EU halts Vanuatu visa waiver over ‘golden passports’

The EU announced Tuesday it will fully suspend visa-free access for citizens of Vanuatu because of the Pacific island nation’s “golden passports” scheme, which offers nationality to investors.

The suspension will come into effect from February 2023, said the European Council, which represents the EU’s 27 member states.

It broadens a partial suspension for Europe in place since March this year after negotiations failed to resolve the issue.

“The country has failed to engage in any meaningful way and the circumstances that led to the temporary suspension still persist,” the statement said.

Brussels is seeking to crack down on so-called “golden passport” programmes, both among EU member states and against non-EU countries whose citizens are allowed to enter the bloc for temporary stays without visas.

It sees the initiatives as a risk to internal security in the European Union.

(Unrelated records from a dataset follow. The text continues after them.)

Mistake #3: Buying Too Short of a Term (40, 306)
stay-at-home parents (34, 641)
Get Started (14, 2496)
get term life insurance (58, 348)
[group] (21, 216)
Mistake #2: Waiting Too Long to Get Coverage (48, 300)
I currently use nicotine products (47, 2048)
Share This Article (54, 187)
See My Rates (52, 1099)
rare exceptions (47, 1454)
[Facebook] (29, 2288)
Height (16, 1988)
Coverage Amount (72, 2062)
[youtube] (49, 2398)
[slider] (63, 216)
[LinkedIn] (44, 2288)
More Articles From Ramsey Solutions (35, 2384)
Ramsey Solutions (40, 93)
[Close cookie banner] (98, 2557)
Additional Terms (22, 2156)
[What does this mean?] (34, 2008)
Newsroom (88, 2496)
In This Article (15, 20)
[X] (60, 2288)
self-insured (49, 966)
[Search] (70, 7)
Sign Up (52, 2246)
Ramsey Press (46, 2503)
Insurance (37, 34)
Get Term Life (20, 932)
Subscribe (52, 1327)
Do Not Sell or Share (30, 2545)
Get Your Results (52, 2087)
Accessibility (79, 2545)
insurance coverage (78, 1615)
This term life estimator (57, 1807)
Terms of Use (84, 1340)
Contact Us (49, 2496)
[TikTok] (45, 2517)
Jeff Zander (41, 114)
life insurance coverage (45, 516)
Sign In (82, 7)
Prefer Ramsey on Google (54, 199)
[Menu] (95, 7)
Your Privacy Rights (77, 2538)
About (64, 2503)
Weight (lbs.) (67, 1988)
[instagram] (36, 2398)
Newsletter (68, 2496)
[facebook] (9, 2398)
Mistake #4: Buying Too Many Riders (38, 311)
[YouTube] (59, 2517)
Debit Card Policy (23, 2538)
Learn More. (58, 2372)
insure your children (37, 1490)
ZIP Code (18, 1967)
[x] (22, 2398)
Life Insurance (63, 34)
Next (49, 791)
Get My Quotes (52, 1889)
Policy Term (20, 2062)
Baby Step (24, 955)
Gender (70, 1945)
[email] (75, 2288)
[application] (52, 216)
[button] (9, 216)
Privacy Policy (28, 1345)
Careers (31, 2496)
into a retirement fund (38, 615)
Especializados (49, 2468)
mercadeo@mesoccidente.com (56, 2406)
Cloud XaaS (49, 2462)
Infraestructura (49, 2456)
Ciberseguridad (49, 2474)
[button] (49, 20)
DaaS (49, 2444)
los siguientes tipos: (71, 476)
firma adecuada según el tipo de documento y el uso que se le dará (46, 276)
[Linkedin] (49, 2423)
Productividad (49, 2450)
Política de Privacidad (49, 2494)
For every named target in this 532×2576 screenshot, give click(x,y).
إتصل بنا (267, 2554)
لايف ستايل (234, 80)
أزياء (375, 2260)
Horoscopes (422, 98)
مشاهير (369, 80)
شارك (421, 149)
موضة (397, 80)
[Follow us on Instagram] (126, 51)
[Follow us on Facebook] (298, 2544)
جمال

Once a traveller enters the union, there are almost no passport controls between EU member countries.

In September, the European Commission decided to take a case against EU member Malta to the EU’s highest court for pursuing its own citizenship-through-investment scheme.

In terms of Vanuatu, the European Council highlighted the “extremely low rejection rate” for applicants to its scheme, who included those from countries whose nationals need EU visas.

It also noted that applicants for Vanuatu’s “golden passports” did not need to be resident in that country, and some of those received Vanuatuan passports despite being on Interpol watch lists.

Online ads for Vanuatu’s scheme boasted that applicants can get their passport within one or two months, at a cost of $130,000.

Some of those websites noted the EU visa change, and added a “cheaper offer” — a passport from the Caribbean nation of Saint Kitts and Nevis for $110,000 — which still gives visa-free entry into the union.